═════ Vorliegender Auszug
Sehr geehrter Herr Broder, vielen Dank für diese interessanten Rückblick in deutsche Gesinnungsmoral. Der Mensch, der sich empathisch/mitfühlend sieht, kann sich, ob dieser Art von “Brutalisierung der Moral”,  nur angewidert abwenden. Die sogenannten deutschen Intellektuellen und “Eliten” sind oftmals tendenziös - in Gedanken und Wort - unterschwellig gewaltaffin. Die Ausführung der Gewalt wird auf der Metaebene im “Diskurs” vorbereitet, diskutiert und publiziert und durch die linken Schläger ausgeführt. Der “Schulterschluss” mit islamischen Fanatikern war schon unter Hitler evident. Wohin uns diese “Meinungsführer” - u. a. unser Diederich Hessling der Neuzeit, alias Heiko Maas, “Ich bin wegen Auschwitz in die Politik gegangen”, in Zukunft ideologisch leiten werden, ist absehbar. In den Niedergang von Demokratie und Gemeinwohl. Treffend beschreibt John Stuart Mill das Deutschland der Gegenwart: “„Der Wert eines Staates ist im Laufe der Zeit dem Wert der Individuen gleich, aus denen er zusammengesetzt ist“. Was hat unser Staat für einen Wert bei der gegenwärtigen Ansammlung geistiger “Brandstiftern”?
══════════
▶ _Auszuführende Aufgaben_:
- A) Erkläre in ein bis drei Sätzen, warum sich laut dem Auszug über deutsche Gesinnungsmoral ein Mensch, der sich als empathisch und mitfühlend sieht, nur angewidert abwenden kann.
- B) Führe den Auszug über deutsche Gesinnungsmoral im Anschluss an seinen letzten Satz weiter.
Die Datensätze braucht man dafür nicht.
═════ Gegebene Informationen
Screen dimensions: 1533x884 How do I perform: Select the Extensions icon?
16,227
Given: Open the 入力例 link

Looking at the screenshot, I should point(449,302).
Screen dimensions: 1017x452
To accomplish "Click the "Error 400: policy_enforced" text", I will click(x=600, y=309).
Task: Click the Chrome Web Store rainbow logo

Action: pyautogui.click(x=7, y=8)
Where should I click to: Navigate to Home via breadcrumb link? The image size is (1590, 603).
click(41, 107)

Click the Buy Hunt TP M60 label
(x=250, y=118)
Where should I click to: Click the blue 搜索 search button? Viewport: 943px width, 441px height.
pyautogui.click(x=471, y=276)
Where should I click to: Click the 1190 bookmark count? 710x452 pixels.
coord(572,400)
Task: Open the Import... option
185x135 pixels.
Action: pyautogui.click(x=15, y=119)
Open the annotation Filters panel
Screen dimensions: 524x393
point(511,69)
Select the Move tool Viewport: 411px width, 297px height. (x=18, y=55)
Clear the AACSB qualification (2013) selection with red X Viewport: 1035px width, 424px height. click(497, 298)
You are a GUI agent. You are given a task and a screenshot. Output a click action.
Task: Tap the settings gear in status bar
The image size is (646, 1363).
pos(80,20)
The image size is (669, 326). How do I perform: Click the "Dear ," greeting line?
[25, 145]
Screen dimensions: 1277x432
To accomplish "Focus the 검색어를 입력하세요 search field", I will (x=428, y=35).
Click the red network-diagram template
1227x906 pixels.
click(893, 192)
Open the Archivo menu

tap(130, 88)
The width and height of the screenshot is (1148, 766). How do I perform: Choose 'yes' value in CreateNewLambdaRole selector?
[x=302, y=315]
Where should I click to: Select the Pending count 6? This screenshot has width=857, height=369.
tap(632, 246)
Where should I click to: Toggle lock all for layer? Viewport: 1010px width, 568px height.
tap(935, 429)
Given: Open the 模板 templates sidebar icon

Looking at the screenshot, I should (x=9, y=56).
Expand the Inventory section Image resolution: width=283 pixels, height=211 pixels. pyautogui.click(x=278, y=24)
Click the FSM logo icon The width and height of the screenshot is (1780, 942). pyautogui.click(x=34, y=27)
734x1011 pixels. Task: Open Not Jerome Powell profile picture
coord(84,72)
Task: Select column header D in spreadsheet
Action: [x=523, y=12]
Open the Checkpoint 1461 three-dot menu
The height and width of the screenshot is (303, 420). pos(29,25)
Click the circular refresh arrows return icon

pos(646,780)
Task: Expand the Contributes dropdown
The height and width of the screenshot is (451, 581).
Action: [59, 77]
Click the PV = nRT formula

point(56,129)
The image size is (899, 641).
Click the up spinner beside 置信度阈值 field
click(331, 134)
══════════
▶ _Die Antworten_:
- A) Er kann sich nur angewidert abwenden, weil er mit einer Art von „Brutalisierung der Moral“ konfrontiert ist. Diese Brutalisierung zeigt sich in der deutschen Gesinnungsmoral, auf die der Auszug zurückblickt.

- B)
Dr. Markus Müller / 10.01.2019

“Bunt, offen und tolerant”.  Wie früher in der DDR. Die nannte sich auch “Demokratische Republik”. Wenn es nicht so traurig wäre, müsste man eigentlich lachen, wie Roland Tichy heute zu Recht anmerkt. Die real existierende BRD hat sich in eine neue DDR verwandelt. Wenn der Honecker das noch erleben dürfte…....

Manuela Bartusch / 10.01.2019

Mir läuft es eiskalt den Rücken herunter, wenn ich diesen geistigen Erguss von der antifa Frühling Bremen lese. Jedenfalls ist mir nun dank des 17 Jahre alten Textes klar, warum wir mittlerweile auf unterstem Primitivniveau angekommen sind:  Wer Wind sät, wird Sturm ernten” war die Losung jener Tage in Kreisen der Friedensbewegung. 9/11 war für sie die Bestätigung, dass man sich mit Terroristen besser nicht anlegen, sondern beizeiten vor ihnen kapitulieren sollte. Vielen Dank Herr Broder. Jetzt weiß ich wenigstens mit Gewissheit, warum das nicht mehr mein Land ist.

Jost Koller / 10.01.2019

Super Analyse, besser kann man es nicht formulieren. Den Text von 2011 kannte ich noch nicht. Recht haben Sie! Mit jedem Wort. Vielen Dank!

Andreas Rochow / 10.01.2019

Bei den Linksgrünbunten scheinen die Nerven blank zu liegen! Sollte der Sturm die glimmende Lunte des Bürgerkriegs entfachen, wird ihr Jammern und Klagen groß sein. Die Aufrüstung dazu mit hunderten von Millionen Euro Steuergeld findet vor unser aller Augen statt! Verantwortlich zeichnet Niemand anderes als die Kanzlerin mit ihrer ideologischen Propagandaindustrie!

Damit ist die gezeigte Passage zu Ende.